As we talked about two weeks ago, hoity-toity, hifalutin, and la-di-da are folksy puncturers of pretension. These words have opposites in a set of terms that ooze superiority, that mock people for being “lower class” or less educated. Pleb, infra dig, and hoi polloi come directly from Latin and ancient Greek, and not by accident. No one grows up speaking the classical tongues anymore – they are “prestige” languages that require schooling to learn.
Pleb is taken from plebs, or plebeians, the “common people” of ancient Rome, the farmers, craftsmen, and bakers who were citizens but not part of the ruling classes. Pleb is found in both British and American English today, though it is pronounced and used differently. In Britain it rhymes with “Deb” and means “a member of the working classes” or “an uncultured person.” It is quite derogatory and offensive, as 2012’s “Plebgate” demonstrated. When a group of police officers refused to open a gate for a member of Parliament, he allegedly insulted them, “Best you learn your ... place. ... You’re ... plebs,” and was forced to resign as a result. In the United States, it is usually spelled plebe, rhymes with “dweeb,” and refers to a first-year cadet at a military academy.
In the television series “Downton Abbey,” the Earl of Grantham reacts with horror when his heir informs him that he has gotten a job. Both the word job (Samuel Johnson described it as “a low word” and defined it as “a low mean lucrative busy affair” in 1755) and the very idea of paid work were infra dig in the early 20th century among Downton’s aristocratic set. Infra dig is short for infra dignitatem, “beneath one’s dignity.” While today most of us think paid work is a good thing, English-speakers still use infra dig, especially in Britain. This summer, for example, cookbook author Nigella Lawson excused herself for retweeting a positive review of her own book by prefacing it “frightfully infra dig to retweet praise.”

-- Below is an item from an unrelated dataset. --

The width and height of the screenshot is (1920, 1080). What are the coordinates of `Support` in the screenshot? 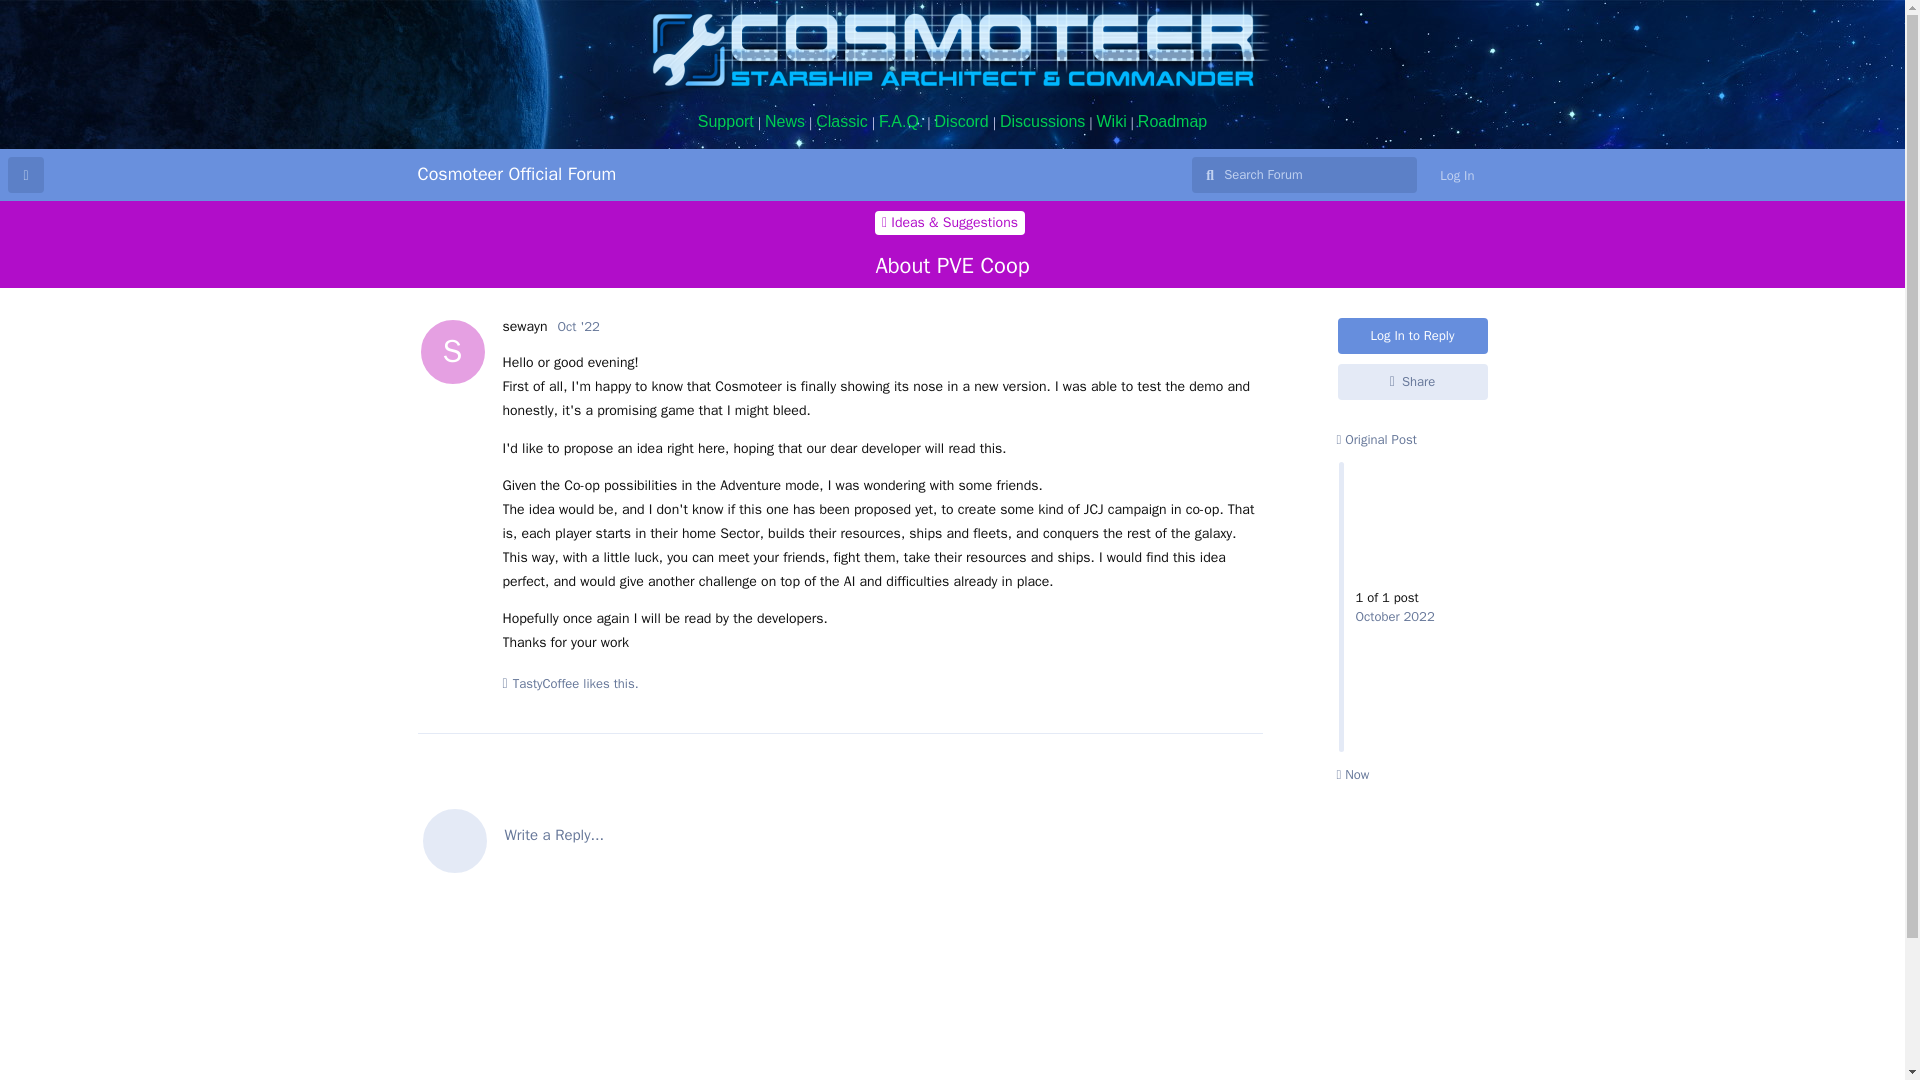 It's located at (726, 121).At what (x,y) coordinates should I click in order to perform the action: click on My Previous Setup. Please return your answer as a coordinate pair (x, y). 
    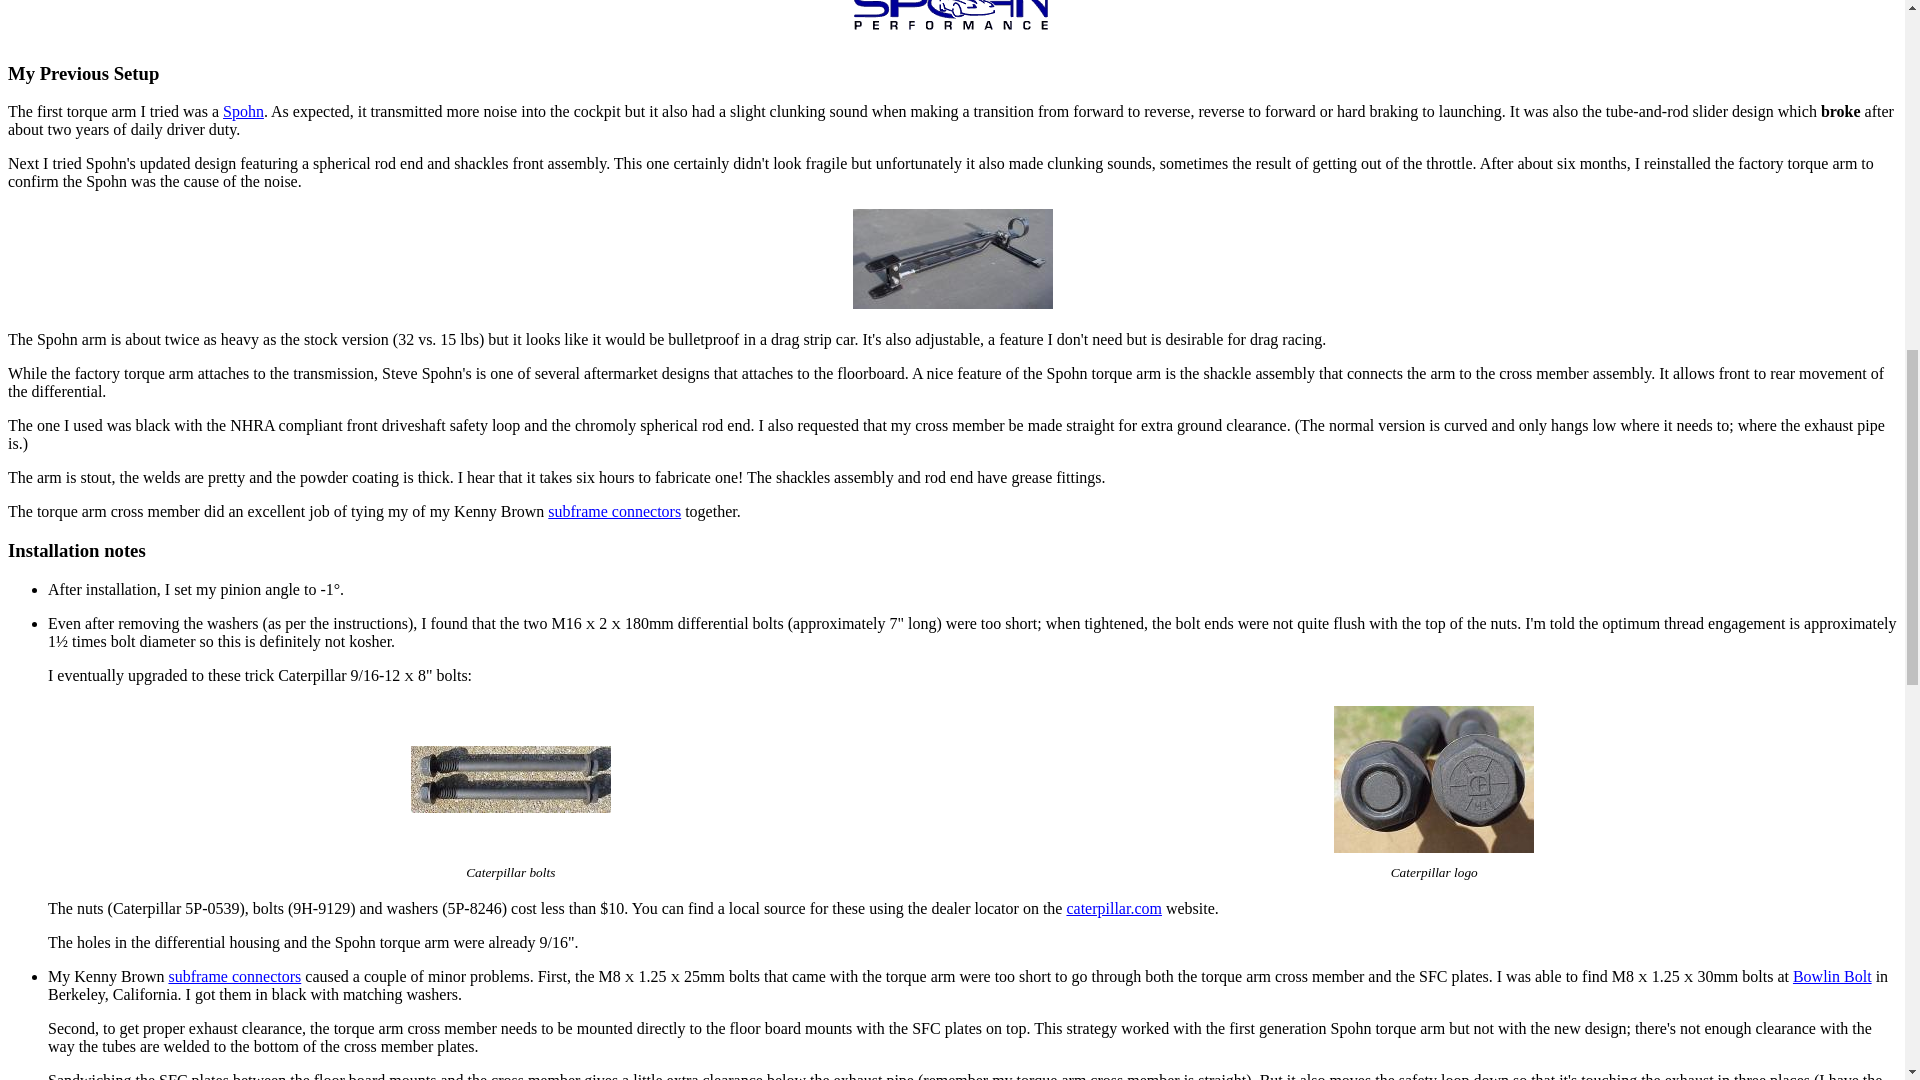
    Looking at the image, I should click on (83, 73).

Hoi polloi comes straight from Greek, where it means “the many.” In ancient Athens, which was proud of its democracy, this was often a positive term, contrasted with hoi oligoi, “the few.” (Oligarchy is thus government by a wealthy few, for selfish purposes.) By the time it made its way into English in the 17th century, though, it had become a pejorative term. It was not good to be classed with the hoi polloi, nor was it done to say “the hoi polloi,” as hoi actually is Greek for the word “the” – the phrase is redundant, like “pizza pie” or “the La Brea tar pits” (la brea means “the tar” in Spanish).
Perhaps through confusion with the similar-sounding hoity-toity, around a third of Americans use hoi polloi to mean “the few,” as in “the luxurious lifestyles of the hoi polloi.” Would it be infra dig to point this out?